April28
Odds are I will be up way too late, thanks to work, so when I saw that today’s PAD challenge was “sestina,” I nearly threw in the towel. But there are only two more days after this, so…
A Shot at a Sestina
I am married to a former Army sniper.
I have seen her shoot a target through the heart
and wing the zipper pull of a hated dress.
She likes things immaculate – always dries her
feet before stepping out of the shower. The part
of her hair is always on the left. I stress
how she looks, because the stress
she places on looking sharp, that’s Sniper
101 as far as she’s concerned, a part
of playing the role, cards close to her chest,
as is not allowing the wind that dries her
hair to chap her hands. She dresses
with care, with foresight. Her dress
uniform is as good as new; no stress,
strain, or stain marks anywhere. She dries her
skin by patting, not scrubbing, the way a sniper
places her foot on ground in the heart
of enemy country, where mines blast apart
anyone who walks without heed. She imparts
a story about a simpleton as she buttons her dress
and then precisely pins on a brooch. My heart
skips a beat at how good she looks. The distress
of all those nights when there’s need of a sniper
somewhere else in the city – she dries her
hands before coming to bed. It drives her
nuts when she can’t wash her hands, that’s a part
of being deployed she endured, since no sniper
worth her salt would risk a mission for dress
or hygienic standards that stress
routine over results. Still, her heart
is half-soap, half-knife, all fire. The heart
of our house is the kitchen. There, she dries her
own teas – there’s lavender, for stress,
plus, of skullcap and mint each a part.
There she bakes madeleines. There we dress
the quails and doves she collects. Once a sniper,
always a hunter. Some would stress the heart
as a refuge, but after storms, my sniper dries her
weapon and its parts the way she dons a dress.
- pld
–
Process notes:
(1) Total time: about two hours to write, and then another hour to post it at PAD and here (internet connection being majorly flaky AND poky today).

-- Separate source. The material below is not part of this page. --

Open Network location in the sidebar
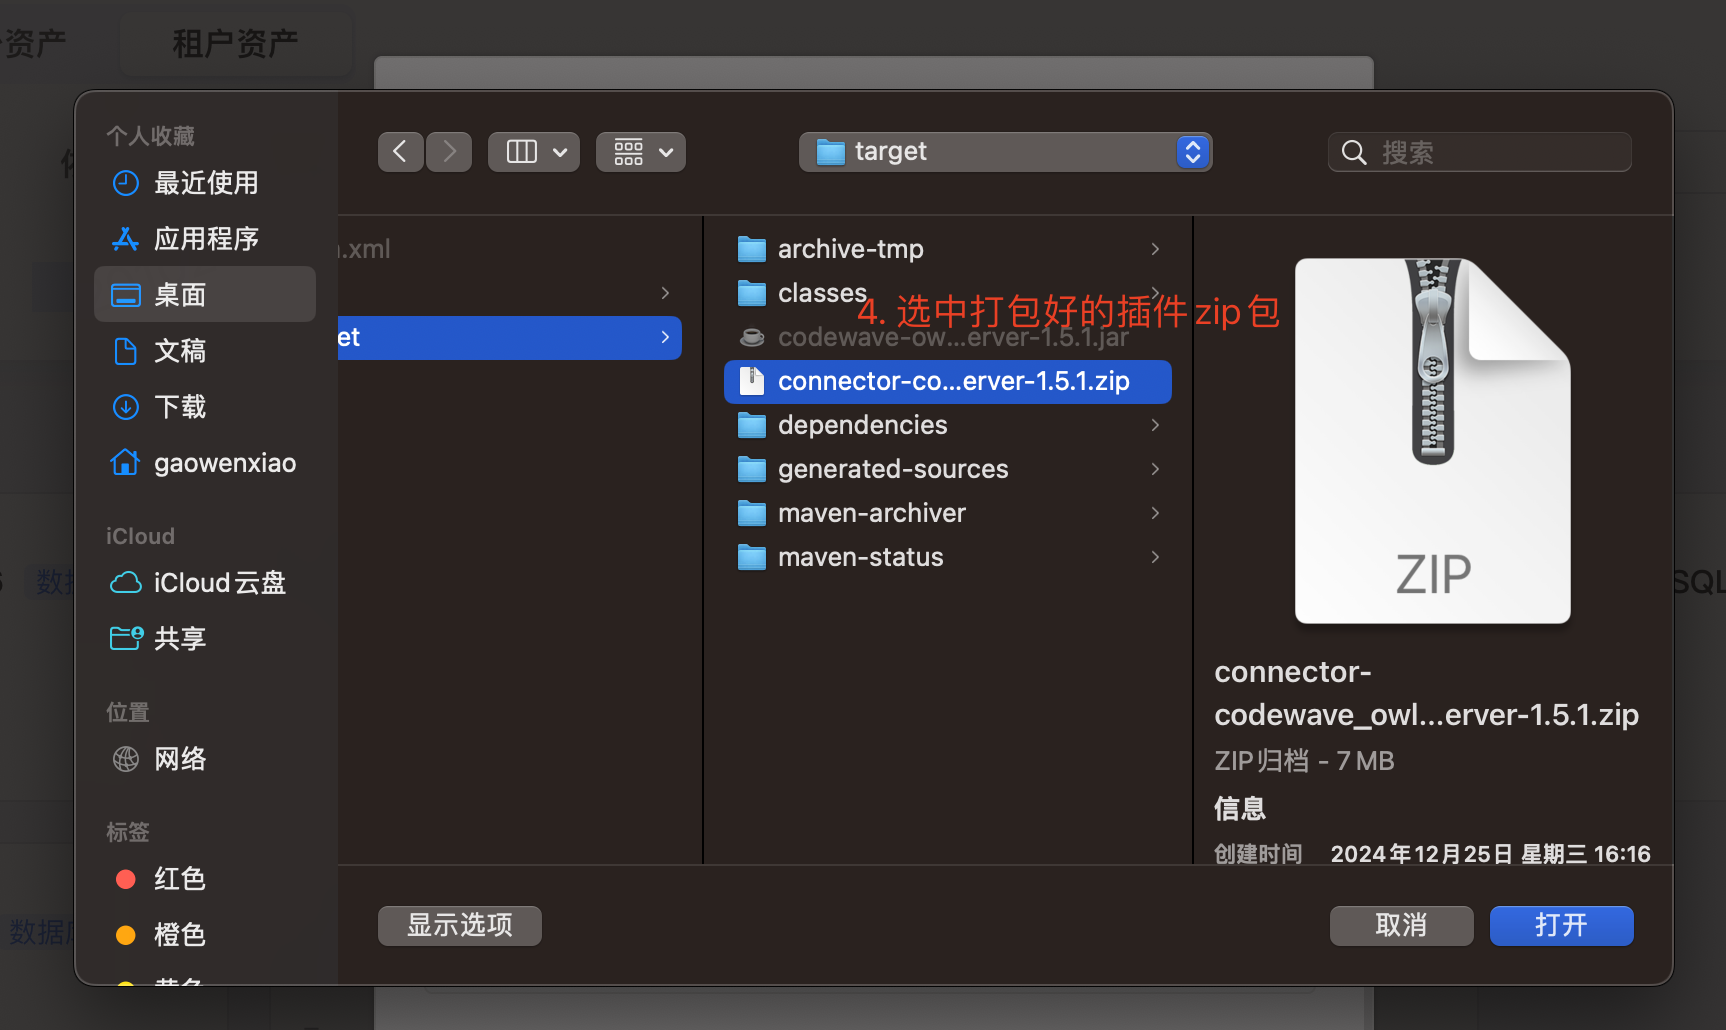This screenshot has height=1030, width=1726. (205, 759)
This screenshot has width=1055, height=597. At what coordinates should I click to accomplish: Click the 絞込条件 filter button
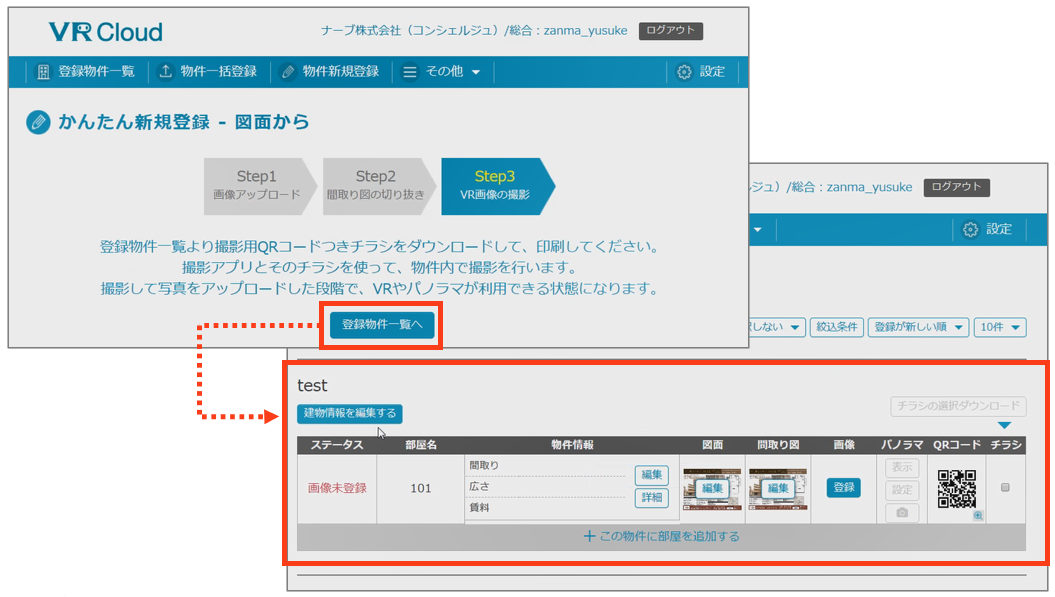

(2) My initial keywords were “sniper,” “sense,” “swear,” “dress,” “pat,” and “stress.” I changed them as I wrote the first stanza, as the scenario made itself known to me.
(3) Two stanzas in, I realized “dries her” is actually a terrible choice for a keyword (the lines don’t sound right breaking there), but decide to plow on regardless for the sake of completing the exercise.
(4) The poem itself is beyond rescue, but there are a few lines here and there that I may end up using as the seeds of other poems or stories. Which are lines I wouldn’t ordinarily have gotten around to writing, given I would have abandoned this poem much earlier if I hadn’t been writing it for a challenge. Yay for challenges.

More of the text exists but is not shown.